▶ SOURCE EXTRACT
※

Quote from: Captain Z on December 02, 2021, 11:50:14 AMSir, are you absolutely sure? It does mean changing the bulb.

There's blue holes now? I can't keep up.

Quote from: greencalx on December 02, 2021, 09:11:11 AMQuantum shit and cosmology is at the opposite end of physics to what I do, so I'm as much in the dark about what Cox might have meant as anyone else. I'd be surprised if he had the special theory of relativity (which is the one that unifies space and time) in mind when referring to something that he didn't understand, as this is fairly bread and butter stuff in a physics degree (although it makes my brain hurt on those rare occasions that I have to revisit it). I'm guessing he has one of the more esoteric theories (like string theory) in mind, but my understanding is that such theories don't (yet) hold any explanatory power beyond the more mainstream ones and are treated with caution by most physicists.

I'm not sure that's true: the time-dependent Schrödinger equation certainly has time in it, although this is the classical notion of time (not relativistic spacetime). That said you can do relativistic versions (Klein-Gordon / Dirac) both of which are defined on spacetime. My relativistic QM is very rusty, but certainly the Schrödinger equation describes phenomena like the broadening of wave packets (particle starts off with a fairly well-defined position, but becomes more spread out over time) and scattering processes (chuck a proton at something, see where it goes). Indeed it's the latter that's used to analyse the very much time-dependent processes of smashing things together in particle accelerators to see what comes out.

※

▶ DATASET EXCERPTS

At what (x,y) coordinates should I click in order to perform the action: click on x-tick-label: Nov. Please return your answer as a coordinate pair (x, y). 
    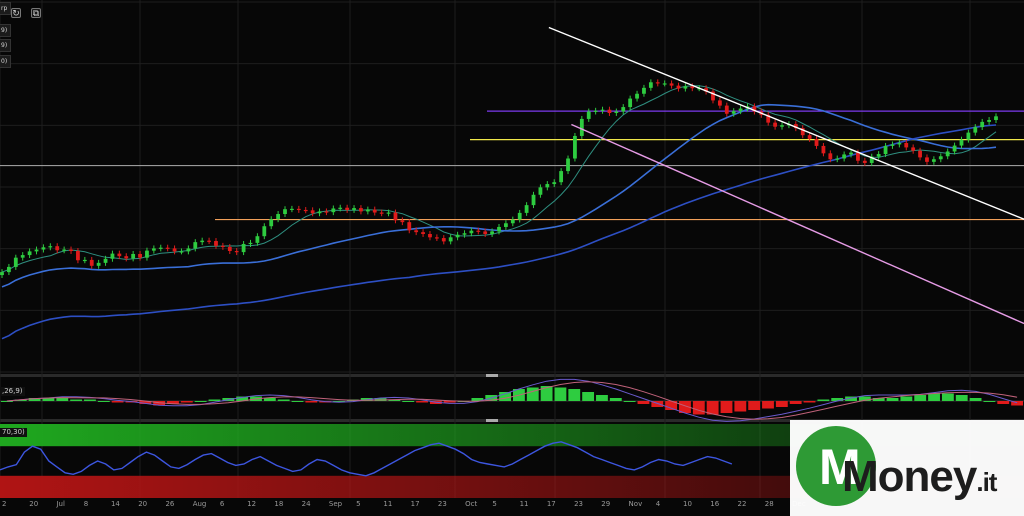
    Looking at the image, I should click on (636, 504).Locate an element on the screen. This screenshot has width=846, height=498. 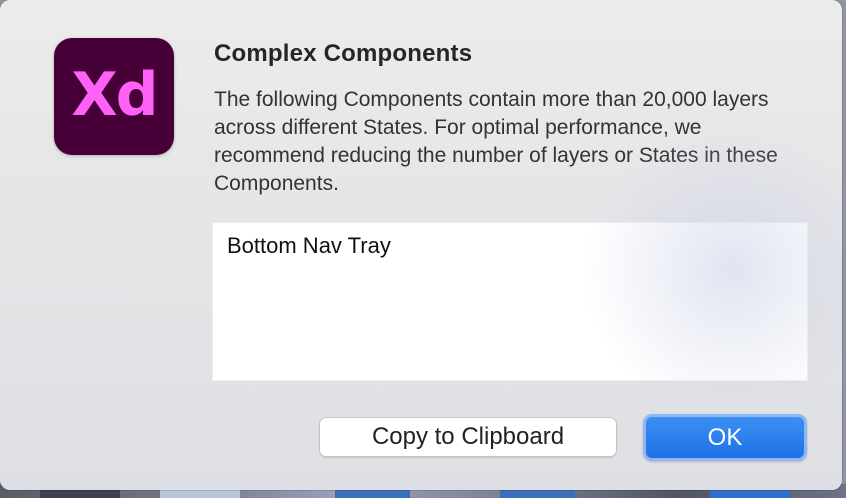
app-icon-label: Xd is located at coordinates (114, 94).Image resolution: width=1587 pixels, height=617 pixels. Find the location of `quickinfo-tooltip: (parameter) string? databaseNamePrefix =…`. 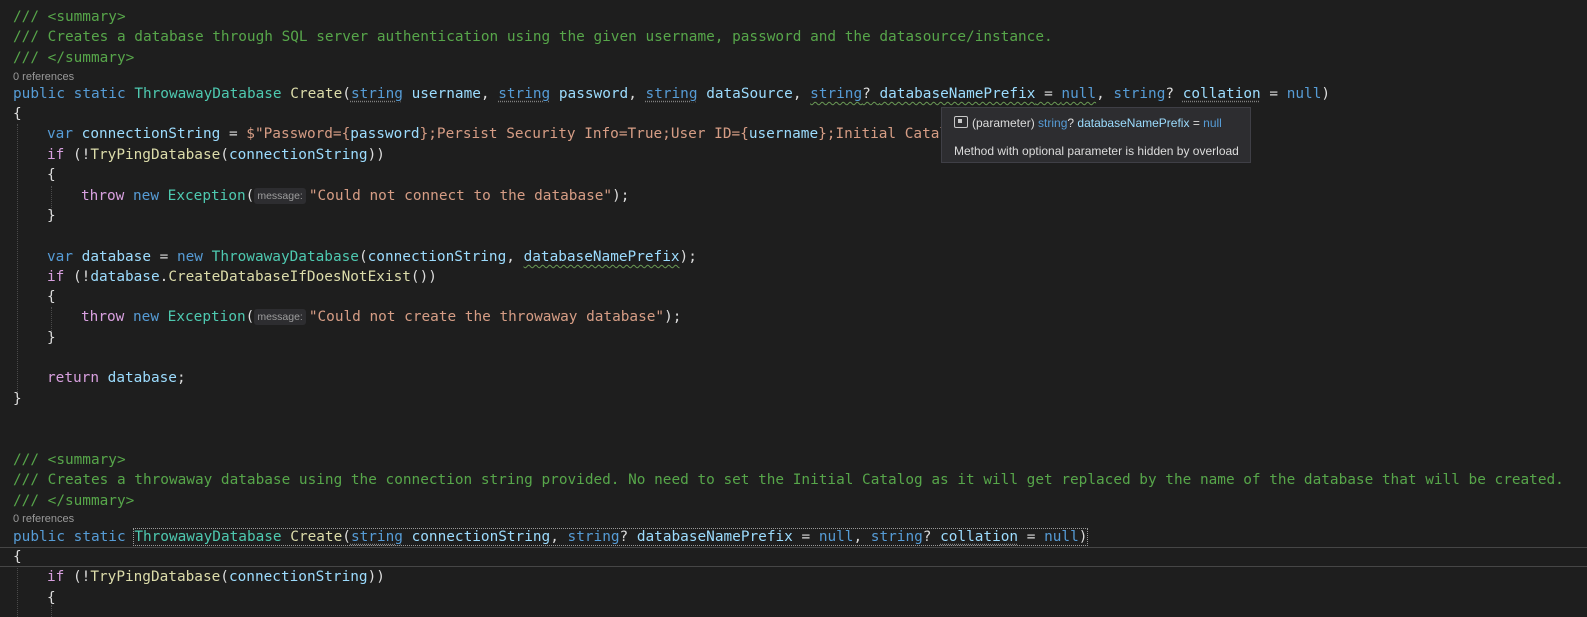

quickinfo-tooltip: (parameter) string? databaseNamePrefix =… is located at coordinates (1096, 135).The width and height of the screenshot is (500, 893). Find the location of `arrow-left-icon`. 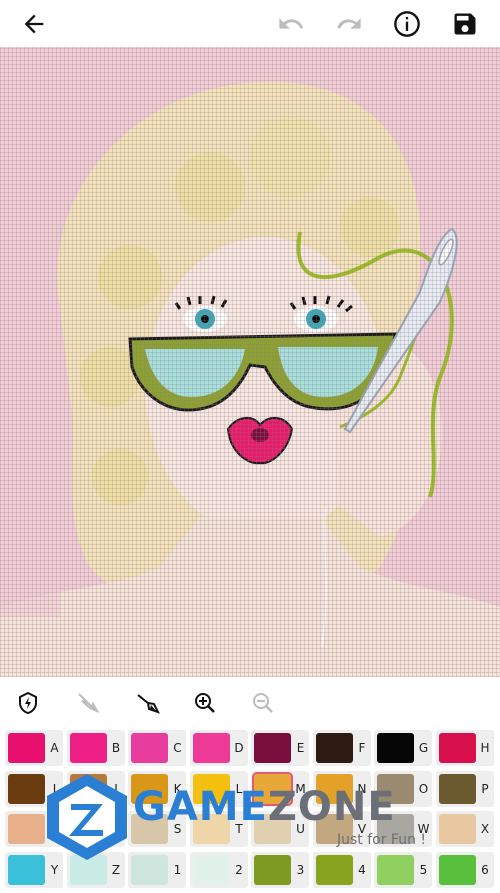

arrow-left-icon is located at coordinates (34, 24).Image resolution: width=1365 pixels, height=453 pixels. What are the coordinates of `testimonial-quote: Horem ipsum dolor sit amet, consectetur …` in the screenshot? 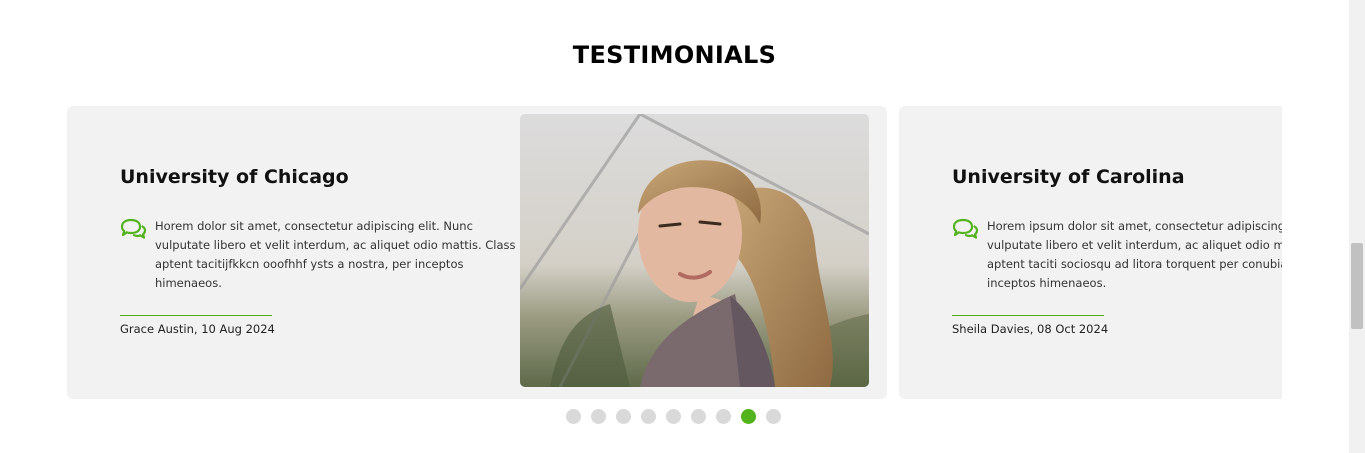 It's located at (1134, 254).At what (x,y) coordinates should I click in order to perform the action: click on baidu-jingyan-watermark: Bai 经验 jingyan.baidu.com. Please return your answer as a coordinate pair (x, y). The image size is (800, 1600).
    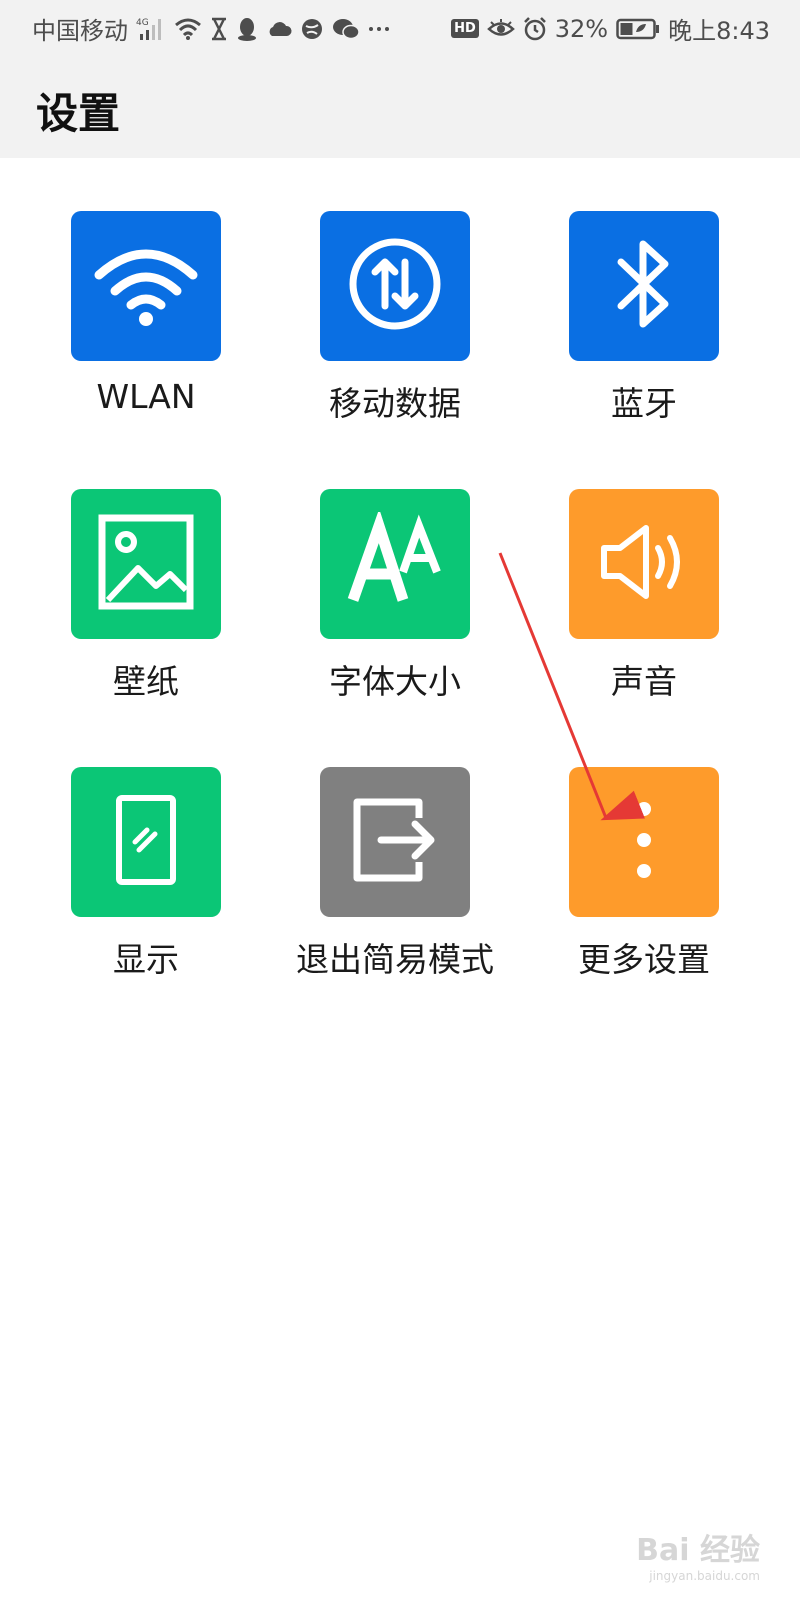
    Looking at the image, I should click on (698, 1558).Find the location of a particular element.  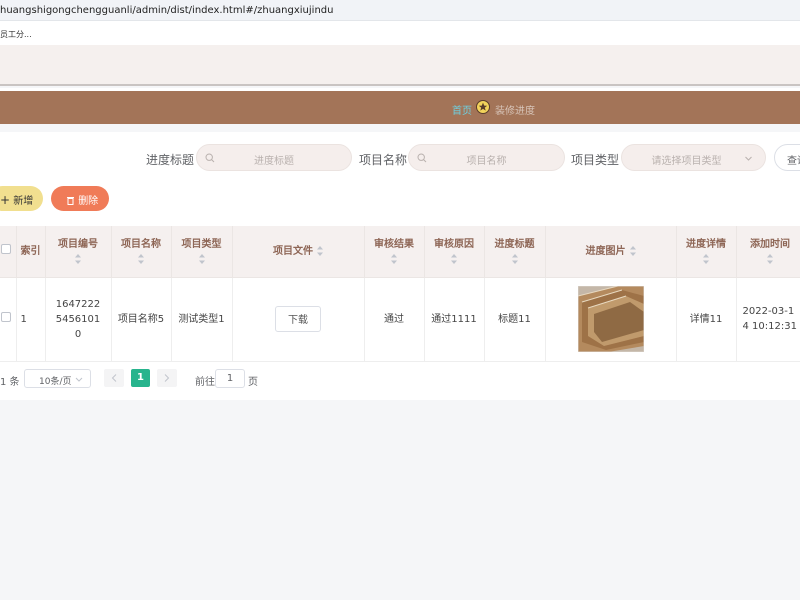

※

▶ EXERCISE INSTRUCTIONS
In the physics forum excerpt, which theory is said to unify space and time?

▶ EXERCISE ANSWER
The special theory of relativity.